Wacanakan Otorita Rawa Pening

377
KLANTE: Untuk mengatasi meluasnya Enceng Gondok di Rawa Pening, Pemerintah Provinsi Jateng membangun klante dari beton. Klante tersebut dikonstruksi seperti jembatan sehingga juga difungsikan untuk akses jalan. (FOTO: PRISTYONO/RADAR SEMARANG)
KLANTE: Untuk mengatasi meluasnya Enceng Gondok di Rawa Pening, Pemerintah Provinsi Jateng membangun klante dari beton. Klante tersebut dikonstruksi seperti jembatan sehingga juga difungsikan untuk akses jalan. (FOTO: PRISTYONO/RADAR SEMARANG)
KLANTE: Untuk mengatasi meluasnya Enceng Gondok di Rawa Pening, Pemerintah Provinsi Jateng membangun klante dari beton.

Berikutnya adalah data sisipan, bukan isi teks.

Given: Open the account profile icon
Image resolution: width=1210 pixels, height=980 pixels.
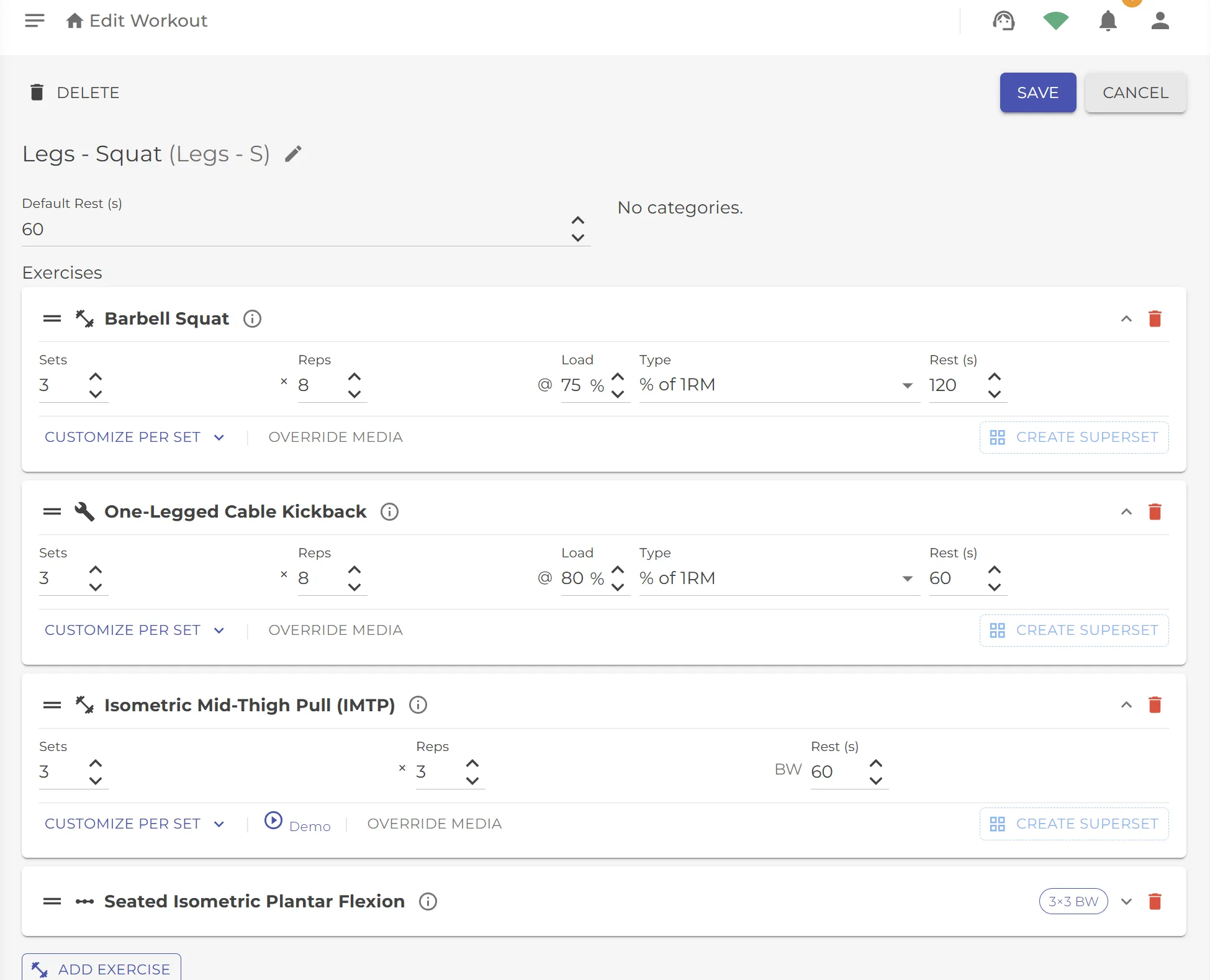Looking at the screenshot, I should tap(1160, 20).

Klante tersebut dikonstruksi seperti jembatan sehingga juga difungsikan untuk akses jalan. (FOTO: PRISTYONO/RADAR SEMARANG)

UNGARAN- Permasalahan danau Rawa Pening seluas 2.670 hektar yang berada di tiga Kecamatan yakni Ambarawa, Banyubiru, dan Tuntang tersebut benar-benar membuat pening Pemerintah Kabupaten Semarang. Sebab anggaran yang digelontor hingga miliaran tidak menunjukan hasil yang maksimal. Bahkan ada gagasan pembentukan Daerah Otorita Rawa Pening, sehingga penanganannya dapat benar-benar maksimal.

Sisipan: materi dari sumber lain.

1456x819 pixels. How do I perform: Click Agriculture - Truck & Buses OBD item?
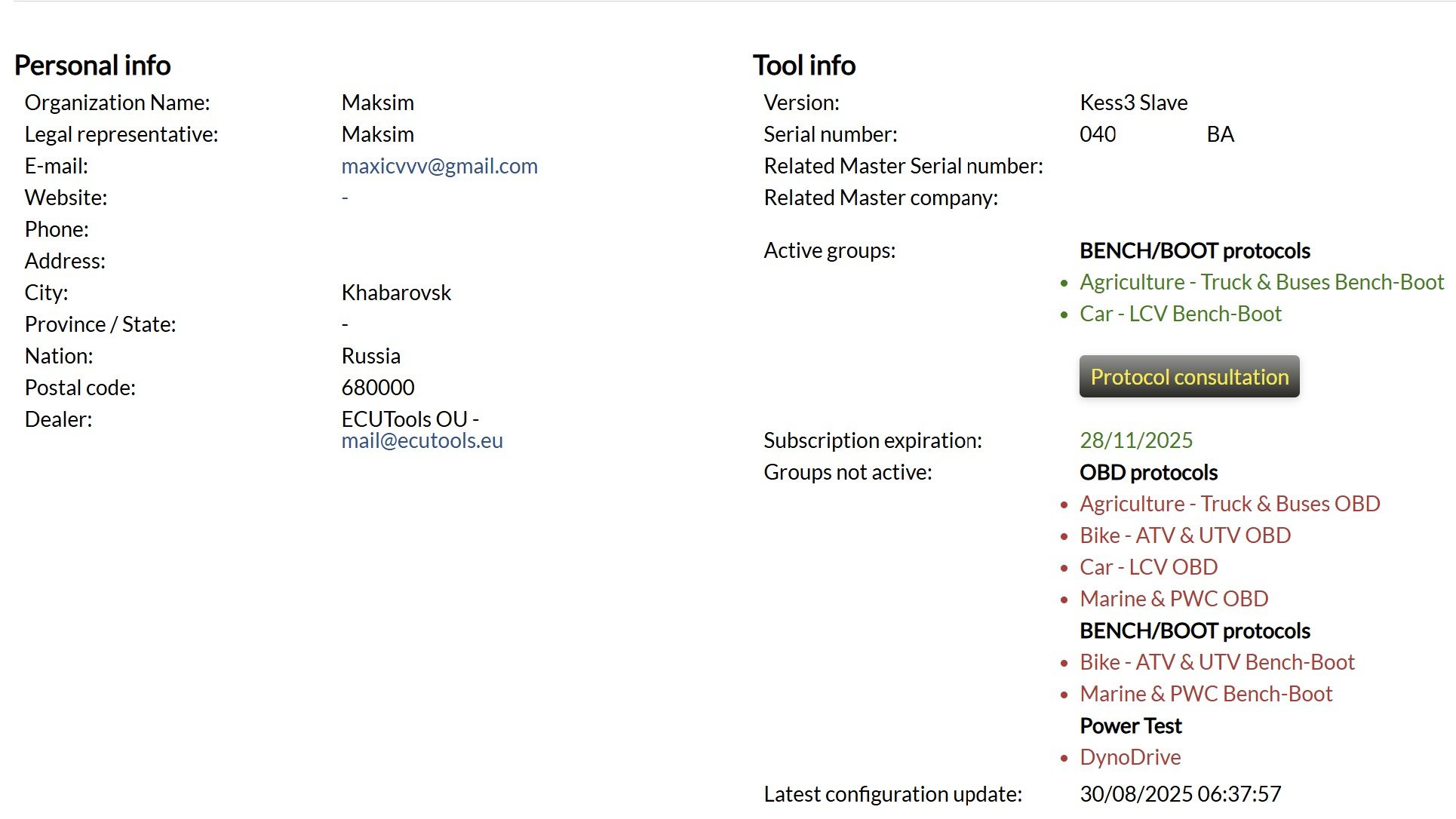[1230, 504]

Menurut Bupati Semarang, Mundjirin, penanganan Rawa Pening sudah menghabiskan anggaran cukup banyak. Anggaran tersebut dikeluarkan dari masing-masing Kementerian yang berkaitan dengan Rawa Pening seperti Kementerian Perikanan, Pekerjaan Umum, Energi Sumber Daya Mineral, Pertanian dan Pariwisata. Namun menurut Bupati anggaran yang cukup besar tersebut kurang efektif karena penangannya hanya sepotong-sepotong. “Semua Kementerian mengeluarkan anggaran sendiri-sendiri untuk Rawa Pening. Ternyata penanganannya seperti itu kurang efektif,” kata Bupati, kemarin.

Bupati berharap ada anggaran dari pusat yang khusus penanganan Rawa Pening secara tuntas. Anggaran tersebut bisa masuk ke Pemerintah Daerah untuk dikelola. Jika anggaran tersebut tidak bisa masuk ke APBD, Bupati mempunyai gagasan pembentukan daerah otorita seperti yang diterapkan di Batam. Yakni sebuah Lembaga Pemerintah yang ditunjuk dan memilik berperan melakukan penanganan di daerah tersebut. “Dibuat daerah otorita seperti Batam. Sehingga anggaran dikelola oleh otorita. Jadi nantinya otorita bisa dikelola pusat atau daerah,” ungkap Bupati.

Pembentukan daerah otorita akan memudahkan penanganan Rawa Pening. Apalagi di Rawa Pening masih ada pengkotak-kotakan batas penanganan. Bupati mencontohkan, adanya pembagian wilayah patok merah hingga tengah rawa masuk wilayah yang ditangani Pemerintah Provinsi. Dari patok merah hingga daratan di tangan Pemerintah Kabupaten. “Jadi seperti masih ada bangunan di sana (Kampoeng Rawa) itu masuk kewewenangannya provinsi. Karena itu menjadi wewenangnya provinsi maka perizinannya dari sana,” imbuh Bupati.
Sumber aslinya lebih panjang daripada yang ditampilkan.